- **Passage provided**
[Start of Attachment]
I don't mean to sound harsh but it surprises me that people acquire a large, intelligent working dog and expect it to stay in crate/cage to the dog, and expect it to not act up. 

First you have not had the dog long enough for her to believe when you leave that you are coming back. You should try leaving the house and telling her "We will be back (dog's name)." Come back in 15 minutes and tell her "See, we came back dog's name). Did you miss us?" Give her lots of praise. 

Try to do this several times a day while you are off on a Sat. or Sun. Let her learn to trust that when you say will return, you will. One of you can be home. She just needs to see one of you leave, tell her you will be back and then do it. Trust is something that builds over time. 

Take her with you to the bank or any drive through so she can see some of the things that you are doing while you are out of the house. Get her excited and say "Do you want to go for a ride?" Lowes will let you take your dog inside with you. You don't even need to buy anything. It is a good opportunity for her to be socialized with other people and other dogs if you luck out.

Second, her defecating in house is a stress behavior. It might help to feed her at the same time every day as soon as you get home and wait 20 minutes and let her out. In that 20 minutes you should give her lots of attention and play with her with a ball or toy to chase to move her bowels. In 20 minutes she should go outside.If she doesn't go, try it again. Pick up her water at 7-7:30 pm and no more until morning. Get up early and give her a brisk walk and an opportunity to go potty again.
[End of Attachment]
- **Record excerpts**
[Start of Attachment]
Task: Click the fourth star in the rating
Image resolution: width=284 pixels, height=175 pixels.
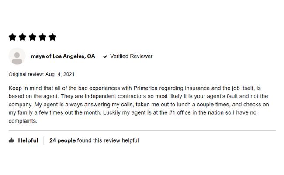Action: (42, 37)
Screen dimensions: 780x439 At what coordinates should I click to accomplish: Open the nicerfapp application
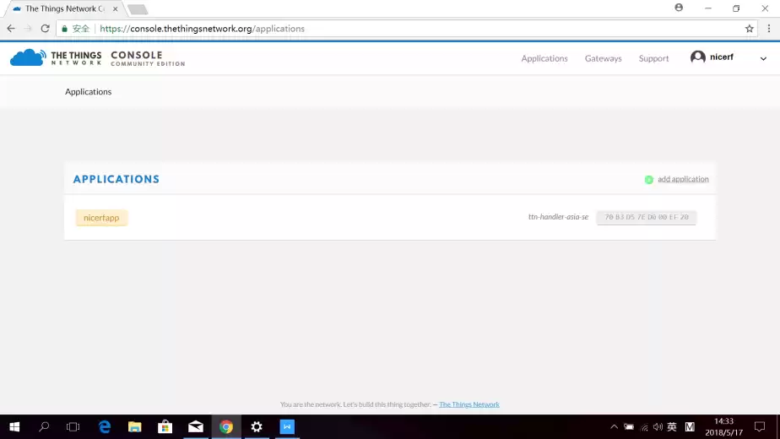pos(101,218)
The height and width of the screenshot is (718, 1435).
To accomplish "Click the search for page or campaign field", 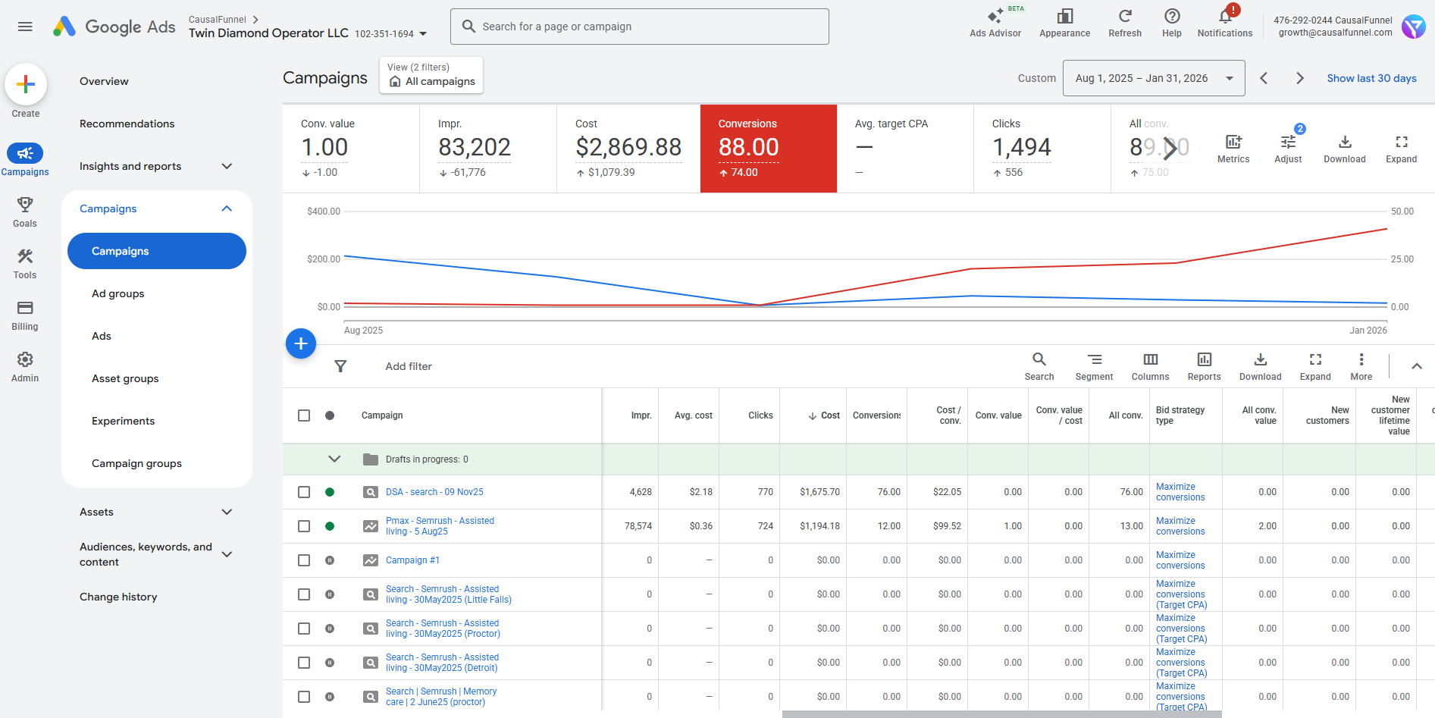I will click(639, 27).
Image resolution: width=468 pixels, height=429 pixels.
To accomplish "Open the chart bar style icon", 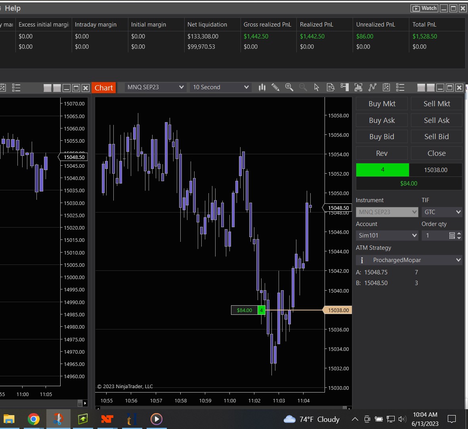I will pos(262,87).
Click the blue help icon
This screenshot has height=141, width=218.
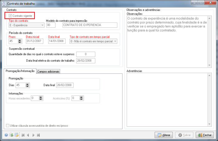[6, 135]
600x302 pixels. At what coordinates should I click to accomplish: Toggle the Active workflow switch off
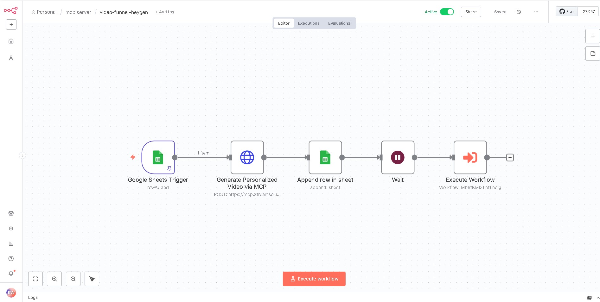pyautogui.click(x=447, y=12)
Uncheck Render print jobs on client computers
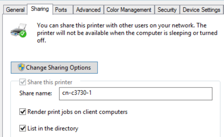 (x=23, y=112)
[End of Attachment]
Resume the dog-care advice after its last sentence.

- **Response to the task**
GSDs are very smart animals and need a job. If they don't, they become bored and become destructive in one way or another. Yours is going potty in the house. Some eat the couch. 

The issue is partly you. You got a dog that you don't have enough time to give her. A walker is great or someone that can give her a physical workout in your yard playing fetch to make her tired or a walk to relieve tension. She will have ample time during that period to relieve herself. 

Get her a soft toy that is hers. Have her sleep with it and keep it near her. I have found that a raised bed can be a comfortable alternative to the floor. You can get them for about $20 in Amazon. I put a fluffly blanket on mine that is soft. 

Hide toys around the house and make her go look for them. You may have to go with her to start. Teach her to put them in a basket that if for her toys. This will give her a job to do while you are away. They have great "whistler" balls on Amazon that if you give them two they can entertain themselves for quite some time.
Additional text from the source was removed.